Histoires désobligeantes (Léon Bloy)

Contemporain et ami de Huysmans et de Barbey d’Aurevilly, Léon Bloy n’a malheureusement pas connu leur succès de son vivant. Remercions les éditions L’arbre Vengeur de lui redonner ses lettres de noblesse !

Voici une bien belle galerie de portraits, peints à partir d’un étrange mélange de vitriol et de profonde humanité. On y retrouve la verve d’un Mirbeau ou d’un Champsaur, et la douceur d’un Maupassant. Bloy y développe un sens aigu de l’observation, une extrême finesse d’analyse, un goût pour les images farfelues et pour les bons mots.

Un musée de l’âme humaine à découvrir avec volupté et qui vous laissera, à n’en pas douter, un beau sourire aux lèvres !

(…) Je ne crois pas que je sentirai jamais un si noir frisson qu’en ce lointain jour où, côte à côte sur un banc du Jardin des Plantes, il me fit entendre ceci :

– Mon avarice vous fait peur. Eh bien ! mon petit homme, j’ai connu un prodigue, d’espèce moins rare qu’on ne pense, dont l’histoire vous donnera peut-être l’envie de baiser mes loques avec respect, si vous êtes assez doué pour la comprendre. Ce prodigue était un maniaque – naturellement. C’est toujours facile à dire et cela dispense de tout examen profond. C’était même, si vous voulez, un monomaniaque. Son idée fixe était de jeter le PAIN dans les latrines ! Il se ruinait dans ce but chez les boulangers. On ne le rencontrait jamais sans un gros pain sous le bras, qu’il s’en allait, en sautillant d’aise, précipiter dans les goguenots de la populace. Il ne vivait que pour accomplir cet acte et il faut croire qu’il en éprouvait de furieuses jouissances; mais sa joie devenait du délire quand l’occasion se présentait d’en offrir le spectacle à de pauvres diables crevant de faim. Il avait trente mille francs de rente, celui-là, et se plaignait de la cherté du pain. Méditez attentivement cette histoire vraie qui ressemble à un apologue.

Je n’eus pas le désir de baiser les loques de M. Pleur, mais son récit me fut assez clair, sans doute, car je crus entendre galoper, au-dessous de moi, toute la cavalerie des abîmes. (La religion de M. Pleur)
================================
**Consigne donnée 1:**
Recopiez à l'identique le passage de la liste allant de son tout début jusqu'à la ligne contenant « Action: tap(322, 6) », cette ligne comprise, sans reproduire les images.
Le texte sur Léon Bloy et la liste qui suit constituent deux matériaux distincts.

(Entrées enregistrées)
================================
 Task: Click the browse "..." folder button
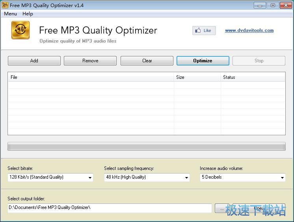221,208
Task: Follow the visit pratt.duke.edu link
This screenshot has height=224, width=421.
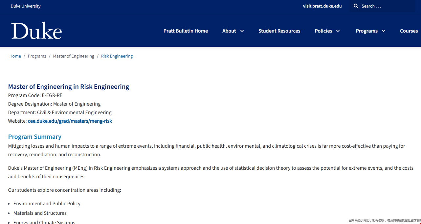Action: tap(322, 6)

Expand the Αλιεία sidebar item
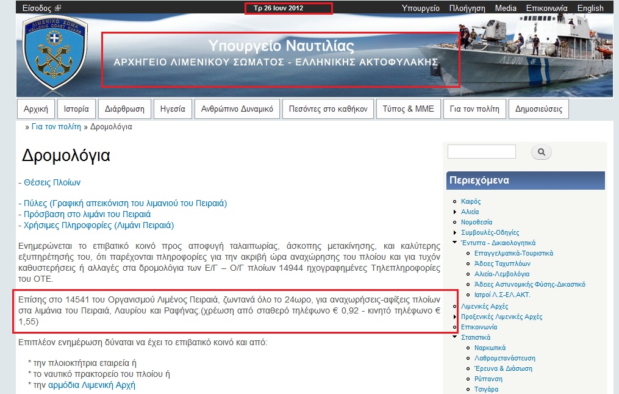pyautogui.click(x=455, y=212)
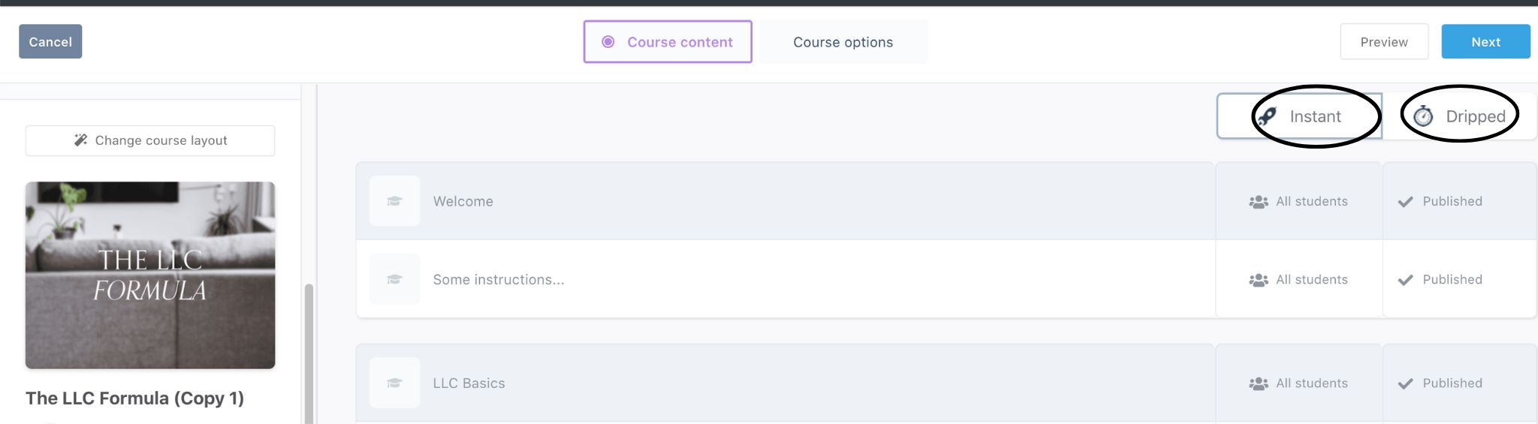The width and height of the screenshot is (1538, 424).
Task: Open All students access for Some instructions
Action: [x=1298, y=279]
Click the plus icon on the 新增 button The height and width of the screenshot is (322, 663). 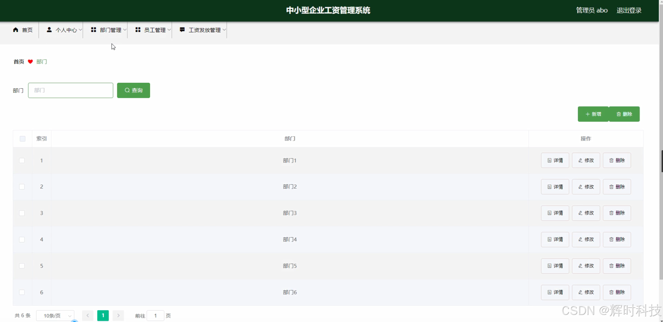coord(588,114)
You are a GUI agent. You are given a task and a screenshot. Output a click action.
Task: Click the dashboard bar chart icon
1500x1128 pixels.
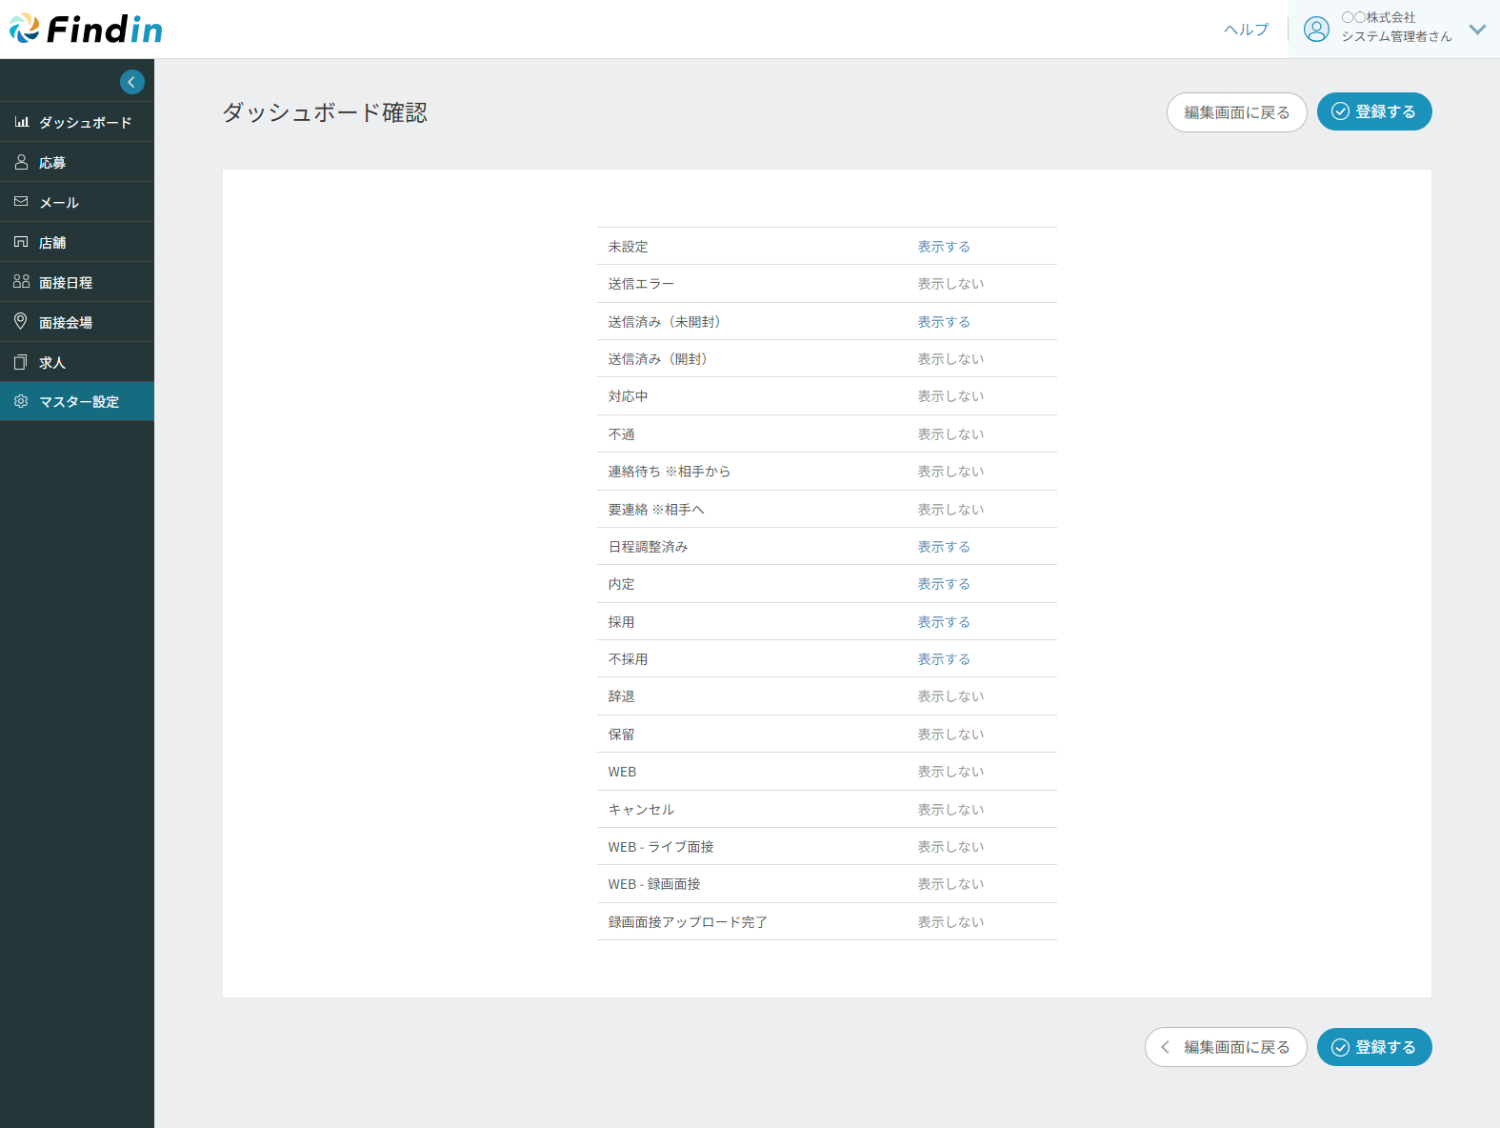coord(21,122)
================================
**Consigne donnée 2:**
Poursuivez le texte sur Léon Bloy à partir de l'endroit où il s'arrête.

**Réponse rédigée 1:**
 Task: Click the browse "..." folder button
221,208
Task: Follow the visit pratt.duke.edu link
This screenshot has height=224, width=421.
Action: tap(322, 6)

**Réponse rédigée 2:**
(…) L’infortuné d’Aurevilly, qui devait un jour succomber aux trames d’une araignée noire de l’occultisme languedocien, ne haïssait point d’attiser la rage de ce métromane volcanique, décidément incapable d’accepter une considération, même distinguée, qui n’eût pas été la première, ou mieux encore, l’exclusive considération.

Damascène Chabrol avait été médecin, ou plutôt il l’était toujours, car on dirait que la médecine imprime caractère aussi bien que le Sacerdoce. Mais, n’ayant pas absolument besoin de gagner sa vie, il s’était, de très bonne heure, dégoûté de purger des négociants ou d’analyser leurs sécrétions. En conséquence, il avait lui-même vomi sa clientèle, – pour ne pas employer un terme plus fort dont il faisait un fréquent usage, – et s’était généreusement acharné à la plus intensive culture des vers.

Je crus, dans le temps, qu’il n’était pas tout à fait indigne de pincer la lyre et, si ma mémoire est fidèle, ce fut l’opinion de quelques autorités.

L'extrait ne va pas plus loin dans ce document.